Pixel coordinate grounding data
* * *

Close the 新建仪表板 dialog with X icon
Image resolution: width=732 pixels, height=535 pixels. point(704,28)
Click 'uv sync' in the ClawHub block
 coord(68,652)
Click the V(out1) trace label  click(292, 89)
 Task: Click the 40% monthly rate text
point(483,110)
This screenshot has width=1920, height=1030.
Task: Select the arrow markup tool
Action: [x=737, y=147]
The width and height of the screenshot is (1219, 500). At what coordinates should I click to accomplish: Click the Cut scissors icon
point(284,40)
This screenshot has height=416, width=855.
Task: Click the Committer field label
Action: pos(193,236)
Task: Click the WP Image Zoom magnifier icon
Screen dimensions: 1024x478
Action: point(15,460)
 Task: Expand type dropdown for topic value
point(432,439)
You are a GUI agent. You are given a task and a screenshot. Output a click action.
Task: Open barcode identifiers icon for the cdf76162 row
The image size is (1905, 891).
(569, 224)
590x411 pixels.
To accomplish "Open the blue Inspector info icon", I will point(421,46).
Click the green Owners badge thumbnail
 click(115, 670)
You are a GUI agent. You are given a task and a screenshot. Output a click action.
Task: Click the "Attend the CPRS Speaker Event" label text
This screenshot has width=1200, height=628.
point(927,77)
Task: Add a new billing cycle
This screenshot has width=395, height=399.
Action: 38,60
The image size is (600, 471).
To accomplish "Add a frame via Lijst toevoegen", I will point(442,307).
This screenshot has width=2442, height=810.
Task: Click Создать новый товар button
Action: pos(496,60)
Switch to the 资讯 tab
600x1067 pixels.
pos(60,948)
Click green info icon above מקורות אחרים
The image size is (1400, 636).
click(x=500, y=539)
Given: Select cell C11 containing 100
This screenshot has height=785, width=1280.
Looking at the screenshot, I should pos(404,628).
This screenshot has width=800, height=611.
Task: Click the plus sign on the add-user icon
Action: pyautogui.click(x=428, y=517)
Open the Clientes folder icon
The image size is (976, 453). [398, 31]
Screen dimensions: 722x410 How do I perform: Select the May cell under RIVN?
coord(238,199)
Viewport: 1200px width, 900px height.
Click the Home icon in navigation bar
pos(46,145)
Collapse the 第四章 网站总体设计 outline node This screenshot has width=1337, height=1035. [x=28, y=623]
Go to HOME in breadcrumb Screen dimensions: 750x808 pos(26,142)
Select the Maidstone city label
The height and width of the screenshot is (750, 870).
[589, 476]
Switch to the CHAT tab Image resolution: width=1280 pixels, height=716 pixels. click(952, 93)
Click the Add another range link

* * *

→ WHAT IS NEEDED: Within the data above, pick out all lines holding the word "info".

→ ANSWER TO THIS PROBLEM:
To accomplish "Open the blue Inspector info icon", I will point(421,46).
Click green info icon above מקורות אחרים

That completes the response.